■ **Request 1**:
In the military justice excerpt, how long was Sgt. Evan Vela's sentence at Fort Leavenworth?
■ **Request 2**:
Continue the military justice excerpt, picking up after its final sentence.

■ **Excerpt**:
- - -
The quality of mercy in political leaders is sometimes not merely strained but positively contorted.

The excellent Diana West writes about the cruel use of US soldiers as bargaining chips:

We must recognize and protest the travesties of military justice that have tried, convicted, jailed and denied clemency to all too many brave Americans, the same brave Americans who have fought our wars only to be unfairly charged with “murder” in the war zone.

Readers of this column will recall the crushing conviction of Sgt. Evan Vela, a young Ranger-trained sniper and father of two from Idaho, for executing his superior’s 2006 order to kill an Iraqi man who at the time had been compromising his squad’s hiding place in the pre-“surge” Sunni triangle. Ten years in Fort Leavenworth, ordered not-so-blind justice. (There is evidence that Evan’s harsh sentence was a blatant political offering to Iraq’s government.) One reason behind my intense distaste for George W. Bush — my own personal Bush Derangement Syndrome — is the former president’s callousness toward such Americans as Sgt. Vela, who served their commander in chief well in these difficult times of war. As the Bush administration came to an end, talk of a presidential pardon for Vela leaked to the media, no doubt elating the Vela family, but, cruelly, nothing came of it.
- - -
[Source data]
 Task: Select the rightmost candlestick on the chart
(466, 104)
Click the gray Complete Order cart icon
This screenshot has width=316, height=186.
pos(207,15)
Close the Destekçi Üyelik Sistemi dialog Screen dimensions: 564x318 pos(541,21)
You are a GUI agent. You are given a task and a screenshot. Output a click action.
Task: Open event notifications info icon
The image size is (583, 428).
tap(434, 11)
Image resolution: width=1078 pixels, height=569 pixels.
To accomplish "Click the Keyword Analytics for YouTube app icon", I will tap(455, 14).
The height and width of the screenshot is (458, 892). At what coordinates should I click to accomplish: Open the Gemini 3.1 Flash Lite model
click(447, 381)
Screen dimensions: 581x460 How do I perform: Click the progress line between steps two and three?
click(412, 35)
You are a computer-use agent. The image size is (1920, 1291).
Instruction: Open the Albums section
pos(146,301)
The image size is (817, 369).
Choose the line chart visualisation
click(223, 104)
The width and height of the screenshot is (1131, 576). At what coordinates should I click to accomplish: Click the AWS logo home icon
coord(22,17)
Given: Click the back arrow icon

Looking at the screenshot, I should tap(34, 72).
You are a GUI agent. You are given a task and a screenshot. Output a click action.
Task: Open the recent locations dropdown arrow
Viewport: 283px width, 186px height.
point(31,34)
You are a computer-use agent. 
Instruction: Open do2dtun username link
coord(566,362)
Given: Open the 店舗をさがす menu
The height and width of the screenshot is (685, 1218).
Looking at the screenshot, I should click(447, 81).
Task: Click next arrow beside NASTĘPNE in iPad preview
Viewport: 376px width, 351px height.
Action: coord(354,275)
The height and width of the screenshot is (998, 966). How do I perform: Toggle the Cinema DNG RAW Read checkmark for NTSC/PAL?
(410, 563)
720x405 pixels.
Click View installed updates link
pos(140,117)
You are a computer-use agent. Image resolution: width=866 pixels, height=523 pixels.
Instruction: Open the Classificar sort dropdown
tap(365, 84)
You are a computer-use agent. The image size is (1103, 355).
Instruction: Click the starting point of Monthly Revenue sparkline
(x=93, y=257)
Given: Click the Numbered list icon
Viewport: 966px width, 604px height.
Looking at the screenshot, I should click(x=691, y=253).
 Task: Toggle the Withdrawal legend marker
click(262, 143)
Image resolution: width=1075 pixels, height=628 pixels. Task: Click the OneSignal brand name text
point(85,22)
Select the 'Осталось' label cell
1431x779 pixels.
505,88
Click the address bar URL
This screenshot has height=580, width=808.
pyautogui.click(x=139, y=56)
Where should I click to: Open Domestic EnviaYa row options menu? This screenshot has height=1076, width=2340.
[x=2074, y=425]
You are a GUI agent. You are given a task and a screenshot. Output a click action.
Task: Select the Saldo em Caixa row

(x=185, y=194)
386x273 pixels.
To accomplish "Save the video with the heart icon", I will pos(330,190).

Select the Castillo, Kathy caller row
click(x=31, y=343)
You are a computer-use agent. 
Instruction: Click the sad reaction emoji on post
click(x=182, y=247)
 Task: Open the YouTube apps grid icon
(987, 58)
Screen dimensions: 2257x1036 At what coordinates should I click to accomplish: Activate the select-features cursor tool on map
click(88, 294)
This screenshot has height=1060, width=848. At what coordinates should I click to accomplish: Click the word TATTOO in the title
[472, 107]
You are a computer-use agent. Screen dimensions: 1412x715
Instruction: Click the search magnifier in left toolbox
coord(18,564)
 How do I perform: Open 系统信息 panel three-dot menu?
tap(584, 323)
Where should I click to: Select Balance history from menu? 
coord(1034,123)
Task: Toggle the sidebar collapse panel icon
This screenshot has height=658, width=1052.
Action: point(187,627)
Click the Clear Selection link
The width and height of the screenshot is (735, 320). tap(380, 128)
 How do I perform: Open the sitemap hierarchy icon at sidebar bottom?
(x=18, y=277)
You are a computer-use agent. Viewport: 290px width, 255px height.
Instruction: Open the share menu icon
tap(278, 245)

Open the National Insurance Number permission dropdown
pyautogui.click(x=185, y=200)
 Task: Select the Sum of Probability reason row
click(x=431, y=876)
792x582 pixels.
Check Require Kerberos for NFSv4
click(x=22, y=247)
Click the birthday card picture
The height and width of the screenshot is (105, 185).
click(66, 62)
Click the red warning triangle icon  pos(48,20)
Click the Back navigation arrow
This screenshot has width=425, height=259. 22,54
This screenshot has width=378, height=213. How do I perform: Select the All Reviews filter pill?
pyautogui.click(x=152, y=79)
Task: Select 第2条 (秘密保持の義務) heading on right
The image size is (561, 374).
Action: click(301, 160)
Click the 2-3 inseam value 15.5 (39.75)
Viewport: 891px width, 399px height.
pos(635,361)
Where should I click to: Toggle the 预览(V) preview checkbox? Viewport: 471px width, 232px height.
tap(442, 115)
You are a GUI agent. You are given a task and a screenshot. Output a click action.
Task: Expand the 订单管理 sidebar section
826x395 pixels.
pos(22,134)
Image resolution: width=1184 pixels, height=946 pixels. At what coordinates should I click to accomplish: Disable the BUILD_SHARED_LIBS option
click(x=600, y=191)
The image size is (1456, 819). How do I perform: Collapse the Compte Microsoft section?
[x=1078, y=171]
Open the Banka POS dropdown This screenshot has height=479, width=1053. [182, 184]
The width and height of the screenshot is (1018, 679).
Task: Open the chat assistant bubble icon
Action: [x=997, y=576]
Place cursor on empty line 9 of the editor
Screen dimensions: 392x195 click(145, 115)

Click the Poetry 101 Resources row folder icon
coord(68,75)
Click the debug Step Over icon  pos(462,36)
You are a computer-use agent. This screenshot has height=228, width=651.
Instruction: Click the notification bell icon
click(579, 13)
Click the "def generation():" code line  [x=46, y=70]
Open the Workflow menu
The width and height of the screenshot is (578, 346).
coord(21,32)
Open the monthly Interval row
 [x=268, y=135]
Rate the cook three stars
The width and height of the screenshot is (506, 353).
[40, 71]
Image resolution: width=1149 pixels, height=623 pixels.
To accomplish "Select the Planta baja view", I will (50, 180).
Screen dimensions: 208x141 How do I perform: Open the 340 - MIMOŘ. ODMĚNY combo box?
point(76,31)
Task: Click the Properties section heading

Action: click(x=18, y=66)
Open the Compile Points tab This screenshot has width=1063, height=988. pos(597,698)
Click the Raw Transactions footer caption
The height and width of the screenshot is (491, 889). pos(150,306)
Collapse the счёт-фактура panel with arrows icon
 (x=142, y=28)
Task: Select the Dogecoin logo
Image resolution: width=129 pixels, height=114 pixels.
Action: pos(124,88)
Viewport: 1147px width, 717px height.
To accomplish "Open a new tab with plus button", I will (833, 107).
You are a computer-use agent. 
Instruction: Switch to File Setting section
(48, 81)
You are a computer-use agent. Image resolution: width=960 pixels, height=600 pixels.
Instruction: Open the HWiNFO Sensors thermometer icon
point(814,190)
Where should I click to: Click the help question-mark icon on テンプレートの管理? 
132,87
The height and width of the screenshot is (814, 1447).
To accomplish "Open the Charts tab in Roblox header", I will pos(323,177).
- - -
■ **Written reply 1**:
Ten years.

■ **Written reply 2**:
It never does. Evan Vela now has all too many brothers-in-arms at Fort Leavenworth prison where they form what is increasingly known as The Leavenworth Ten: Vela (10 years), Corey Claggett (18 years), William Hunsaker (18 years), Raymond Girouard (10 years), Michael Williams (25 years), Larry Hutchins (11 years), Michael Behenna (20 years), John Hatley (40 years), Joseph Mayo (20 years), Michael Leahy (20 years). …

There is, she says, an ‘urgent need for clemency in these cases’ –

– particularly given the mind-boggling fact that the United States has been granting clemency in Iraq to the most murderous detainees our soldiers were sent to fight in the first place. I’m not even referring to the thousands of “lower-level” detainees released over the past year or more from U.S.-run prisons in Iraq. (A senior Iraq interior ministry official told AFP that the two suicide bombers and a majority of suspects in the Aug. 19 Baghdad bombings had recently been released from U.S.-run Camp Bucca.) I’m talking about high-level, known killers of Americans in Iraq, such as Laith al-Khazali, who, along with four fellow Iranian-backed operatives, was released in July. … Al-Khazali is a leader of Asaib al-Haq, an Iranian-backed “special group” that in 2007 kidnapped and killed five American soldiers. Later, the group kidnapped five British contractors, three of whom are known dead. Khazali’s release, a U.S. military spokesman told the New York Times, came as “part of a reconciliation effort between the government of Iraq and Asaib al-Haq.” How sweet. …

In September, more than 100 more Iraqi Shiites belonging to al-Khazali’s group were released. Also released this year was Mahmud Farhadi, whom Bill Roggio of the Long War Journal describes as a key Iranian leader in the Ramazan Corps, which, Roggio writes, “is responsible for the deaths of hundreds of U.S. soldiers in Iraq.”

I don’t mean to equate Iraqi and Iranian terrorists with U.S. soldiers. But I do mean to question a government that frees its enemies in a sham of “reconciliation” and leaves its soldiers to rot in a sham of “justice.”

And I challenge readers to do the same.